The barbs all need full schools (6+) of their own species, though I'm not sure that 3 schools in the same area is recommended in a 30g.
 

ravenxcore

I'm hoping to get more information on that as well. I've only kept cherry barbs in the past in a large school of 13 and never had an aggression problem. I've read that rosy barbs and gold barbs are both pretty docile compared to tiger barbs. Of course I've seen tanks with all three species and lower numbers (not complete schools) but who knows if they worked out or not?
 

Amanda76

Hi, I've got five cherry barbs (I bought six but one didn't last long) and six harlequin rasboras. The cherry barbs don't school together, they pretty much do their own thing and explore the whole of the tank. Occasionally one or two of them will swim with the rasboras though but not for very long. The boys do like to chase each other to prove who's boss but they never hurt each other.

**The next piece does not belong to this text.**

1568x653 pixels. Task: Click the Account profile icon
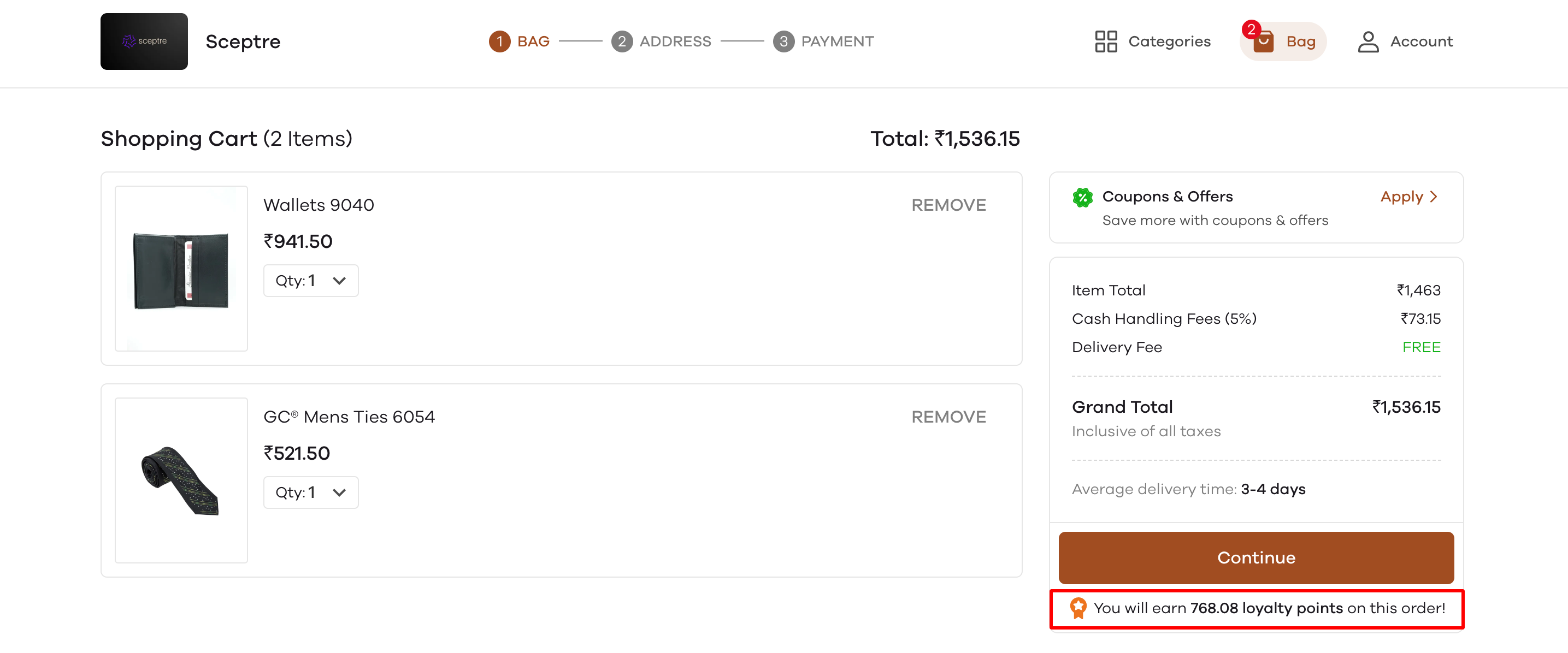(1367, 41)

They get on well with my amano shrimp as well. I've read that the cherry barbs get on well with other barbs but I guess it all depends on the particular fish.

You're supposed to be more careful about male to female ratios in smaller groups so that the females don't get too stressed from males chasing them. I've only got one female and find that the boys don't bother her too much as they're too busy doing their own thing and chasing each other. Oh, and they really seem to like swimming through the big shrimp tubes I have! Hope this helps
 

el337

I'd stick to 2 species of 8-10 each in this tank size. You don't have to pick a smaller cory species but I wouldn't get pygmy corys since they tend to spend more time in the mid region of the tank.
 

ravenxcore

Hi, I've got five cherry barbs (I bought six but one didn't last long) and six harlequin rasboras. The cherry barbs don't school together, they pretty much do their own thing and explore the whole of the tank. Occasionally one or two of them will swim with the rasboras though but not for very long. The boys do like to chase each other to prove who's boss but they never hurt each other. They get on well with my amano shrimp as well. I've read that the cherry barbs get on well with other barbs but I guess it all depends on the particular fish.

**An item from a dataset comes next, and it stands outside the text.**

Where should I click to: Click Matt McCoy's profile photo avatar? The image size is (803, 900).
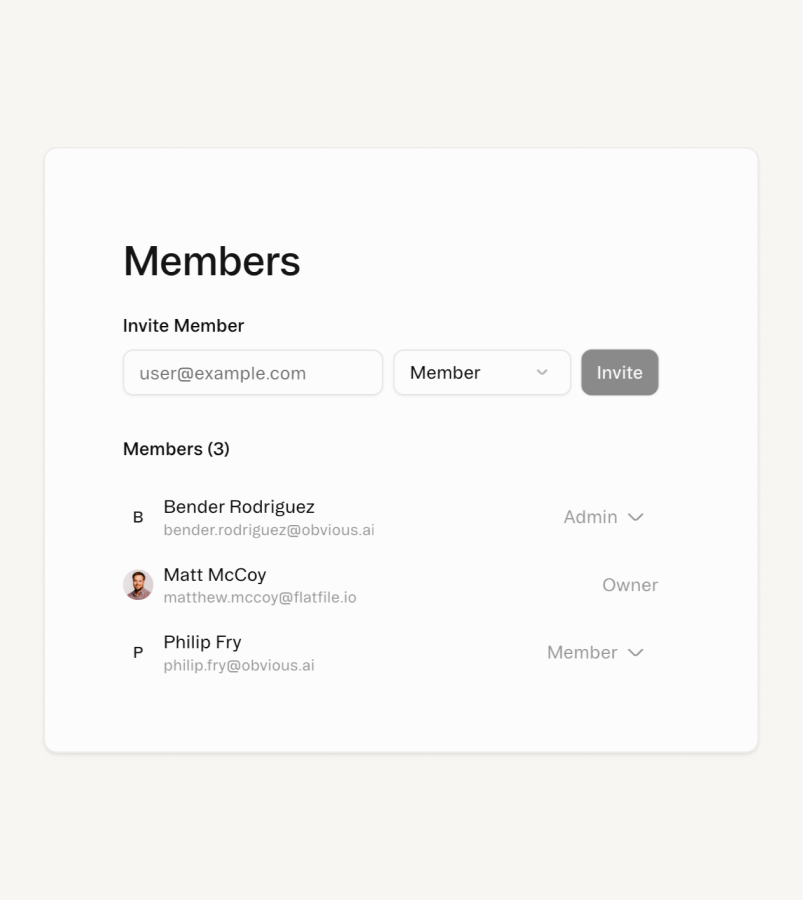(138, 585)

You're supposed to be more careful about male to female ratios in smaller groups so that the females don't get too stressed from males chasing them. I've only got one female and find that the boys don't bother her too much as they're too busy doing their own thing and chasing each other. Oh, and they really seem to like swimming through the big shrimp tubes I have! Hope this helps

I've kept cherry barbs previously, so I know they don't really school, which is why I was wondering if gold and rosy barbs were simular. Thanks for the info =)

I'd stick to 2 species of 8-10 each in this tank size. You don't have to pick a smaller cory species but I wouldn't get pygmy corys since they tend to spend more time in the mid region of the tank.

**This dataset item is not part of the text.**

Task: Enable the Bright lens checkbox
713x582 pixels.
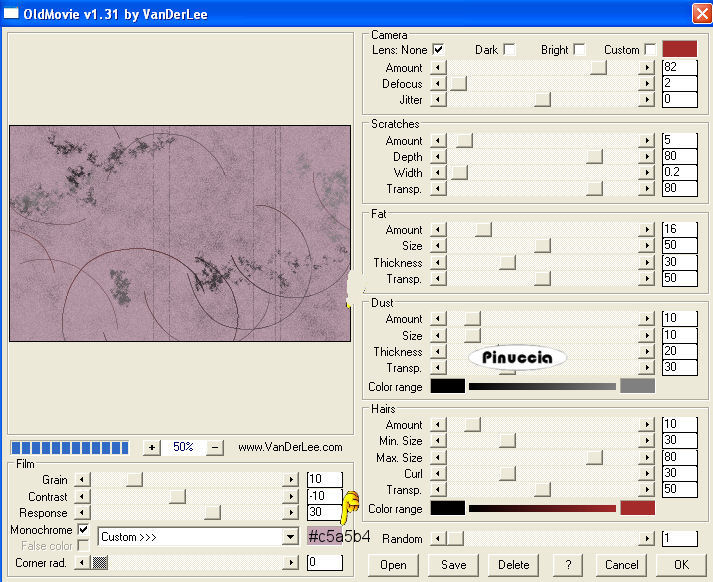Action: (579, 49)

I don't think this tank size would support 8-10 rosy barbs? They can get double the size of cherry & gold, right? And good call on the pygmy, I've only kept them once a few years ago and they didn't last long since I was new to the hobby at that time, so I didn't get a chance to feel out their personalities as much as other corys. I was thinking of doing 5 rosy barbs, 7 cherry and 7 gold. This is still just a though, I don't even have a tank lined up, I'm really just in the planning stages now.
 

el337

What are the dimensions of the tank?

You're right that the rosy barbs might get too large for this tank size but I certainly wouldn't keep them in anything less than 6 to a species especially not with two other schooling species. The gold barbs might be too large as well.

If you don't have the tank yet, a 48" long tank would be better to house these fish together.
 

ravenxcore

48" isn't an option. I have a 40 breeder now with a double stand that will fit a 2nd breeder on the bottom. I'm choosing a 30 breeder because it's shallower and more room for water changes, a 40 breeder on bottom would be too high and a bucket wouldn't fit lol. The demensions would be 36 long, 18 wide, 12 high.

I don't HAVE to do a barb tank, but I've been eyeing rosy barbs for a LONG time. Any other recommendations on what I could keep with a school of rosy's and a school of corys (really leaning towards albinos) would be appreciated. I want a active tank that isn't crazy stocked. The fish I'm not interested in keeping in this tank are... neon tetras (have them in another tank already), snails of any kind, shrimp of any kind, guppys, & mollys.
 

Katy82

What are the dimensions of the tank?

You're right that the rosy barbs might get too large for this tank size but I certainly wouldn't keep them in anything less than 6 to a species especially not with two other schooling species. The gold barbs might be too large as well.

If you don't have the tank yet, a 48" long tank would be better to house these fish together.

I agree! I had Rosy Barbs in a 48" tank and they used every inch of space. If you were to get a larger tank and go with them, I would recommend a ratio of 1M:2F as a minimum. The males are quite persistent, very entertaining to watch though! I loved these fish. Definitely 6 as a minimum, once our numbers dwindled due to old age they were not early as active. We recently rehomed our last 2 to a friend with a large school of them and as soon as they were in a big group again all their energy came right back.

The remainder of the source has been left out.